>>>
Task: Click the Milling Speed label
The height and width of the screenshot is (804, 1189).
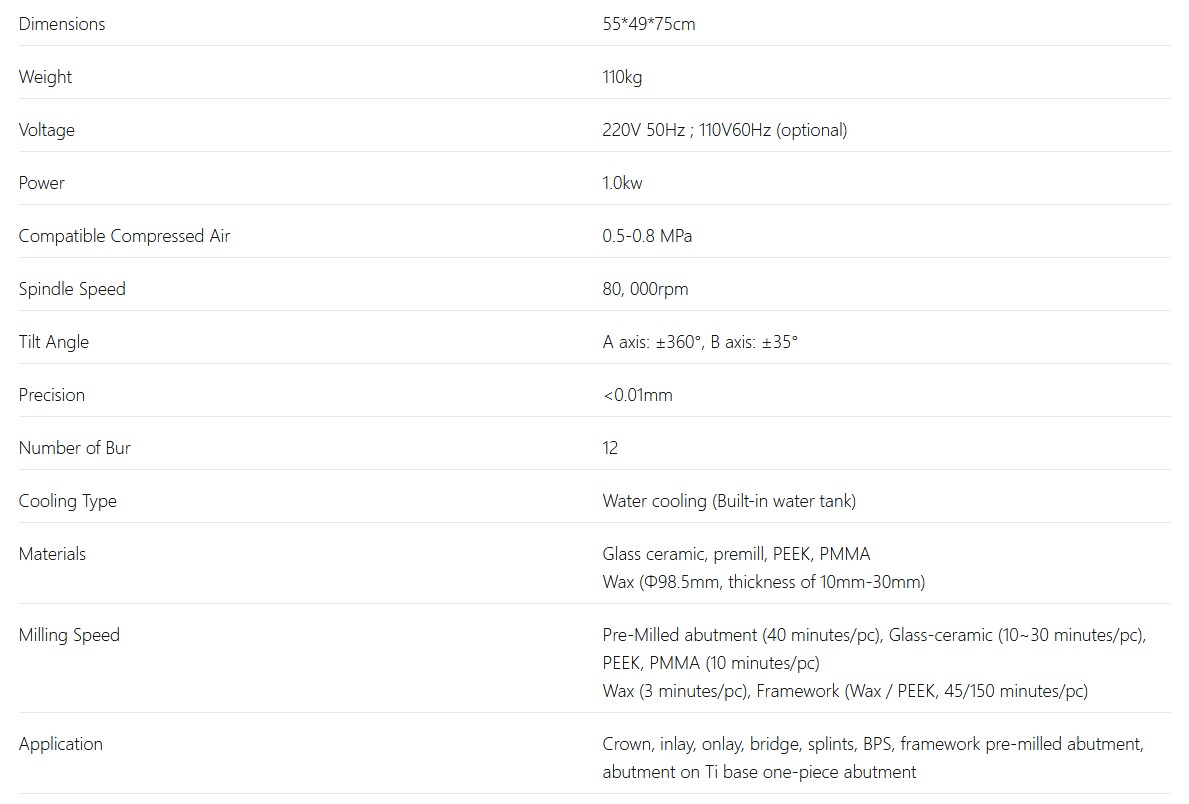Action: [x=69, y=635]
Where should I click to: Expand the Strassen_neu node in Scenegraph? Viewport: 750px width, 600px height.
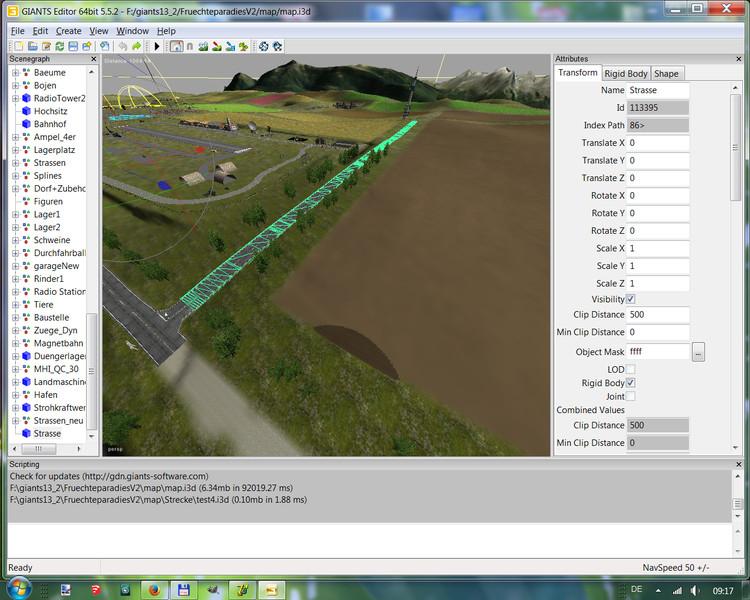click(x=15, y=421)
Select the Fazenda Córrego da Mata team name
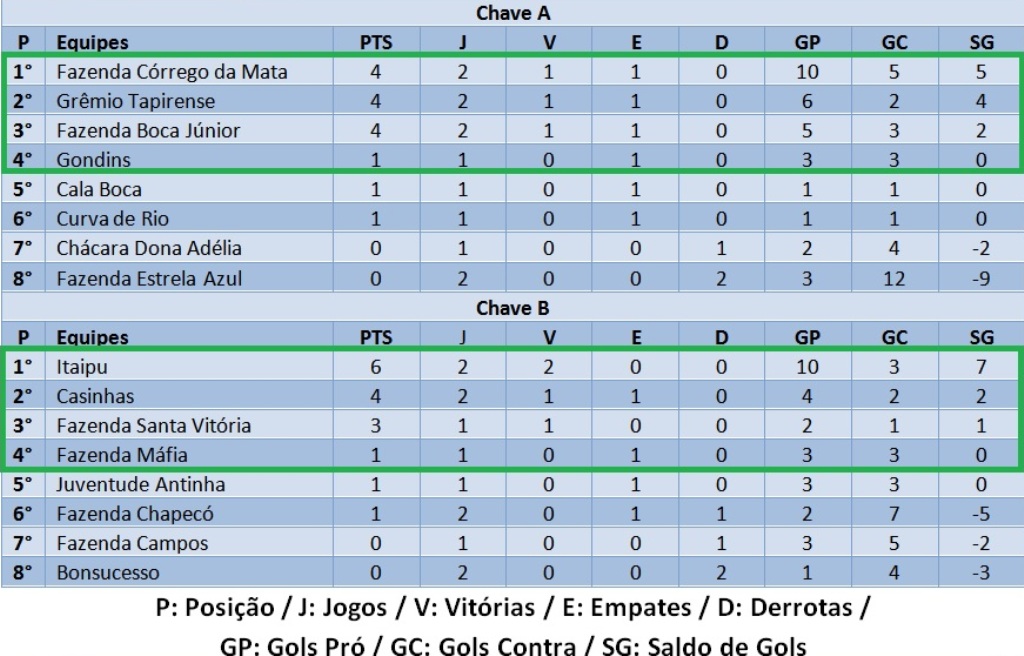 coord(172,72)
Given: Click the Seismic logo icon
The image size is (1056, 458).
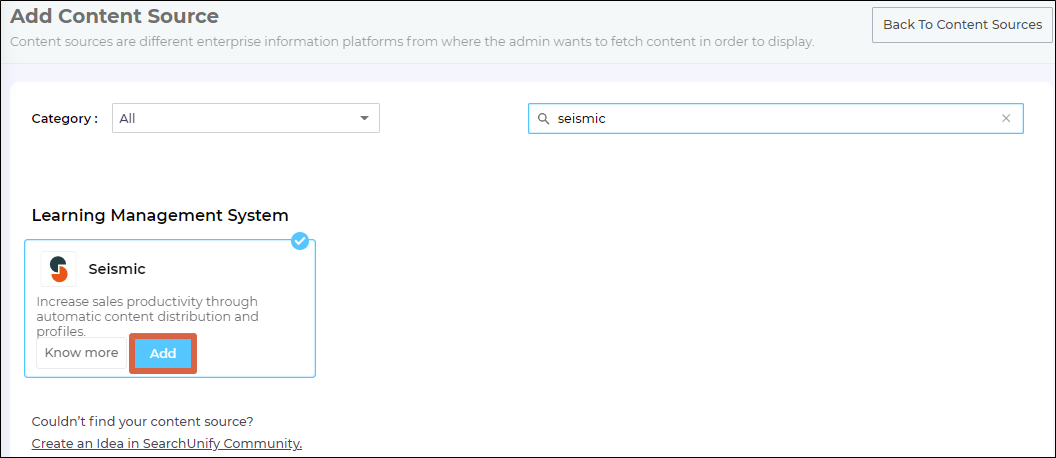Looking at the screenshot, I should [x=58, y=269].
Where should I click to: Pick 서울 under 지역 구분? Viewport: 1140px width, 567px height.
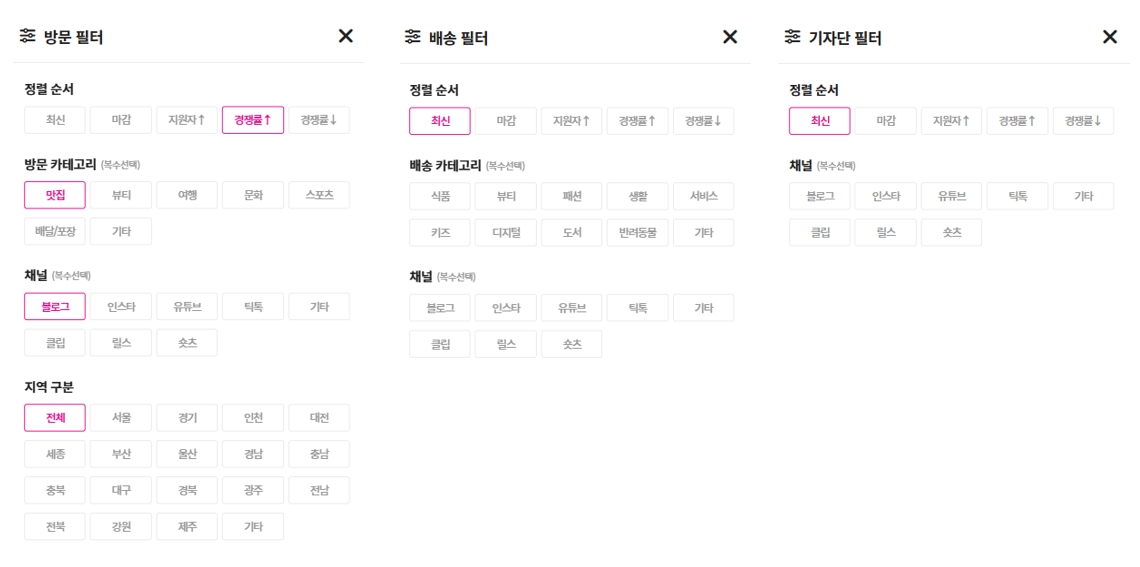click(121, 418)
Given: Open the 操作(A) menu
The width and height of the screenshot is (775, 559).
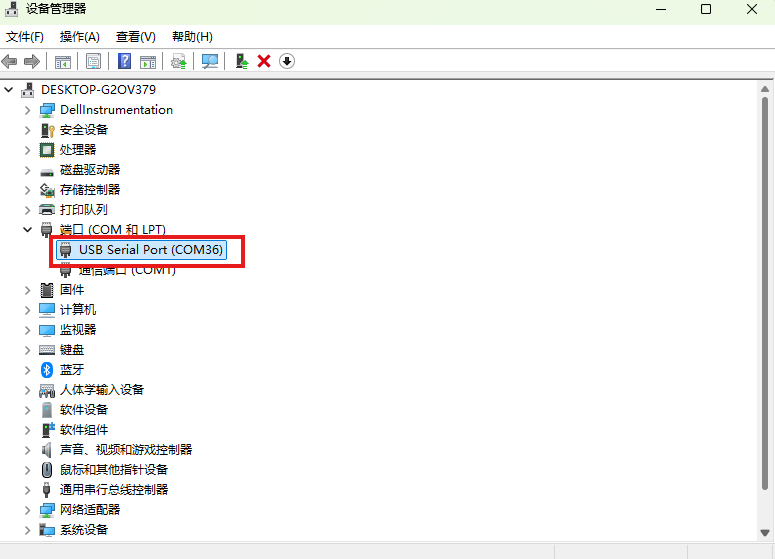Looking at the screenshot, I should click(x=80, y=37).
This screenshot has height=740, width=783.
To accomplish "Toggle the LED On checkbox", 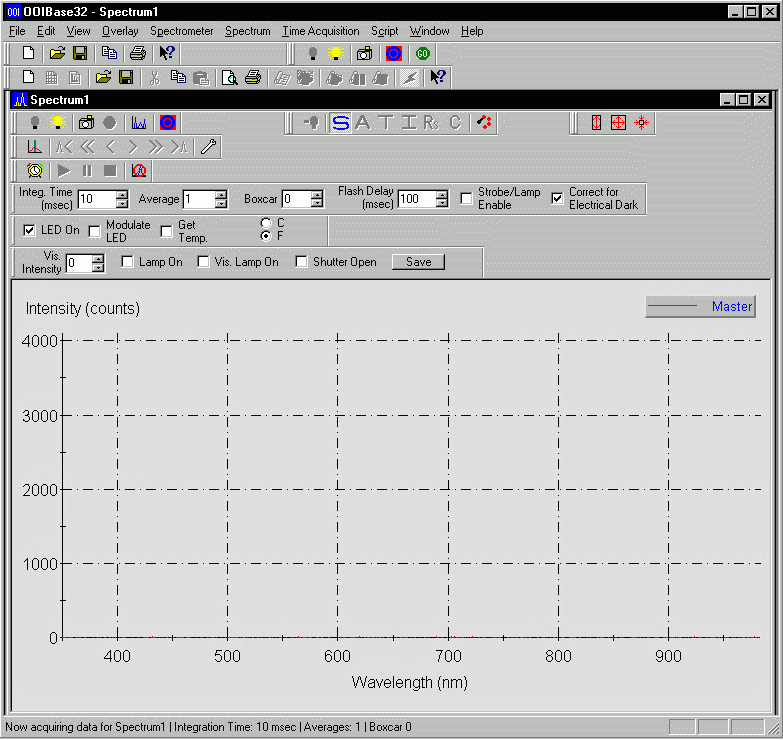I will pyautogui.click(x=30, y=231).
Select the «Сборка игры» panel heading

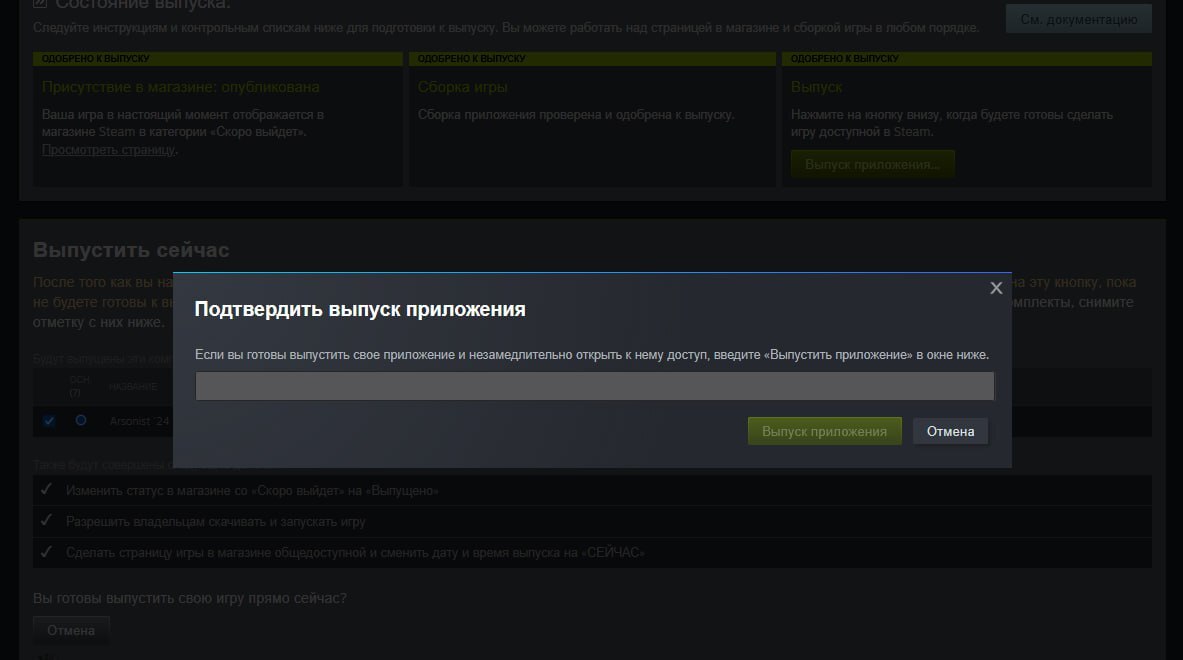click(x=462, y=87)
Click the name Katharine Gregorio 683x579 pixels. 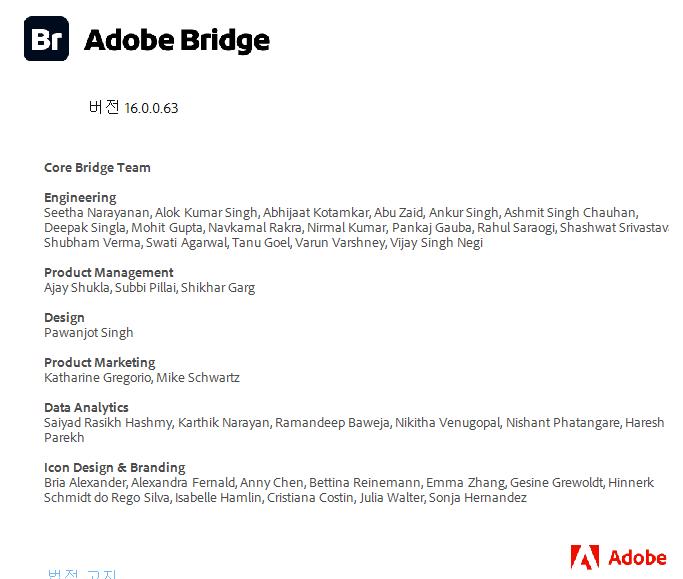click(x=97, y=377)
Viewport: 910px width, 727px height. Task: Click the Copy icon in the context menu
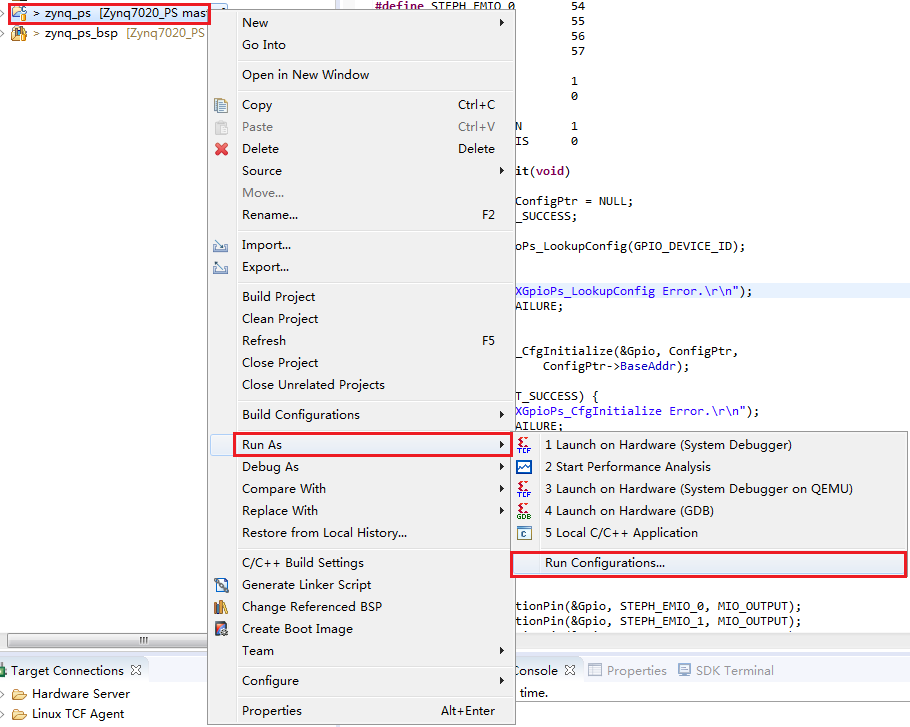coord(221,105)
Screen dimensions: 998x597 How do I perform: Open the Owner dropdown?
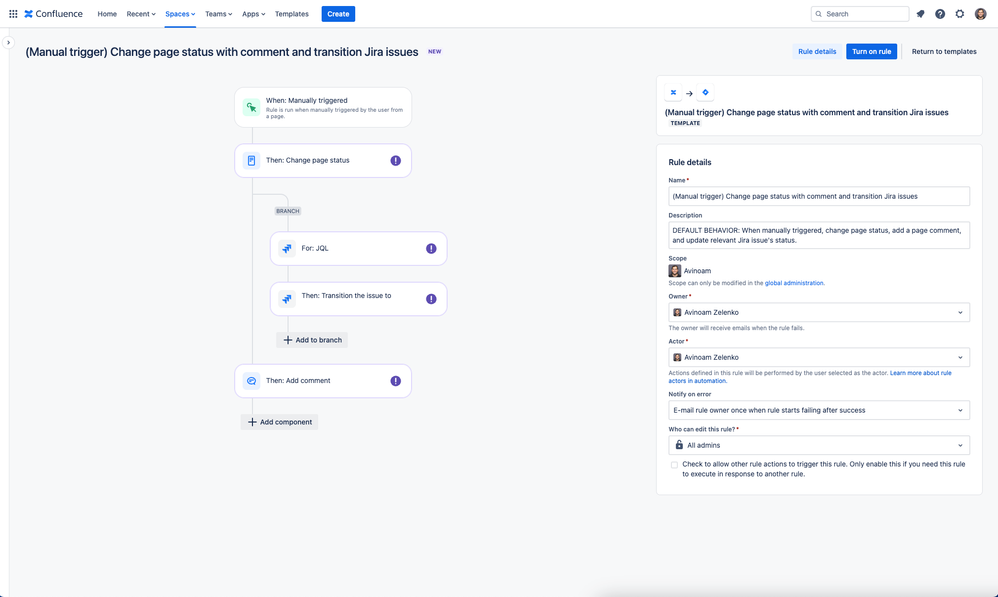coord(819,313)
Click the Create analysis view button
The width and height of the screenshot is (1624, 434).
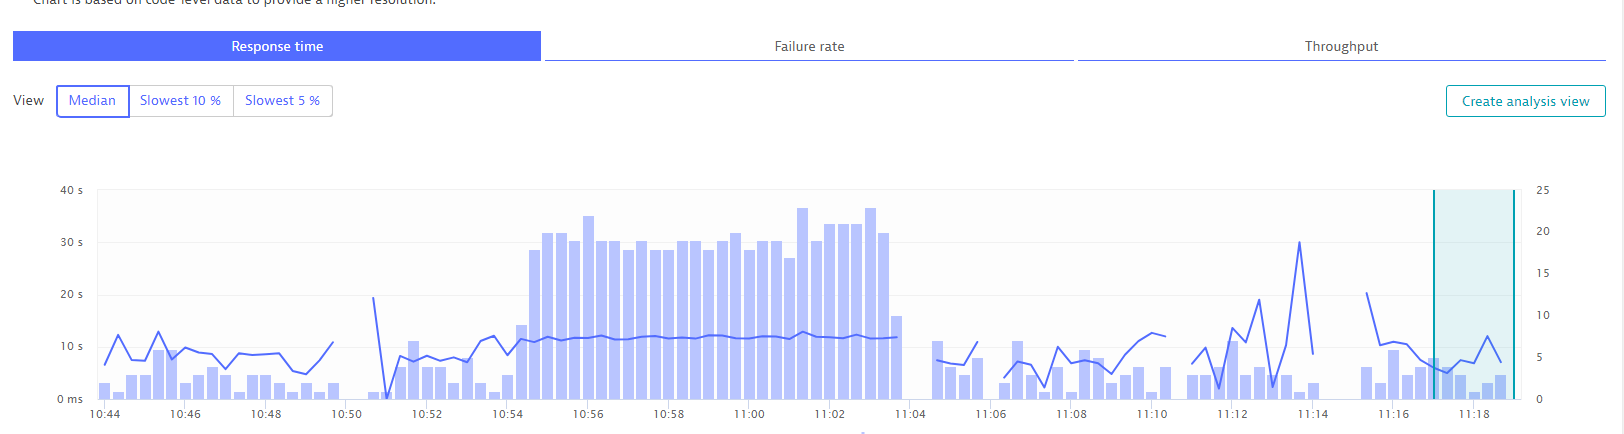[1525, 101]
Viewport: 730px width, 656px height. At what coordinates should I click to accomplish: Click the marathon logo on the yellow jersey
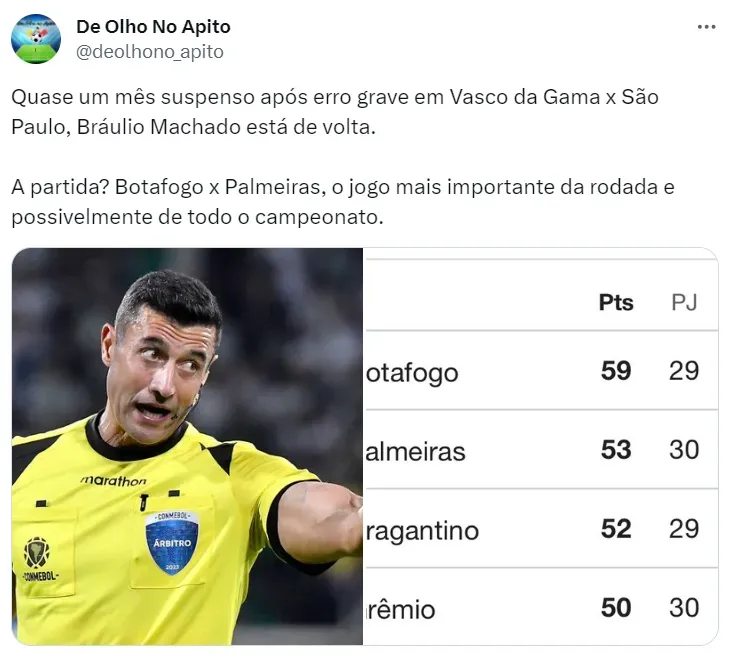pos(113,480)
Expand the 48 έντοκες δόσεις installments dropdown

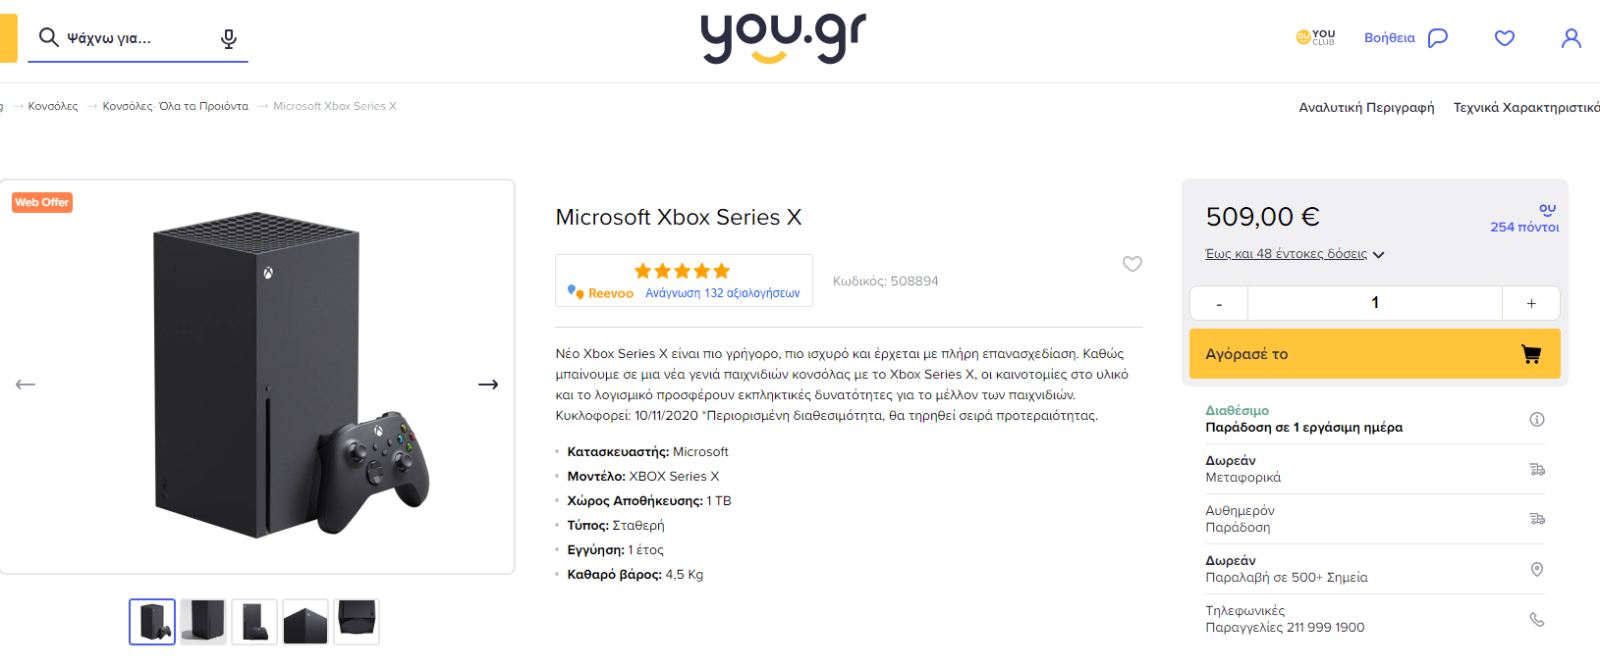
<<<
WORK REQUIRED: Whenever the word "Given" shows up in a line of the entries above, copy that line.

OUTPUT FOR THIS TASK:
Given: Click the Seismic logo icon
Given: Open the 操作(A) menu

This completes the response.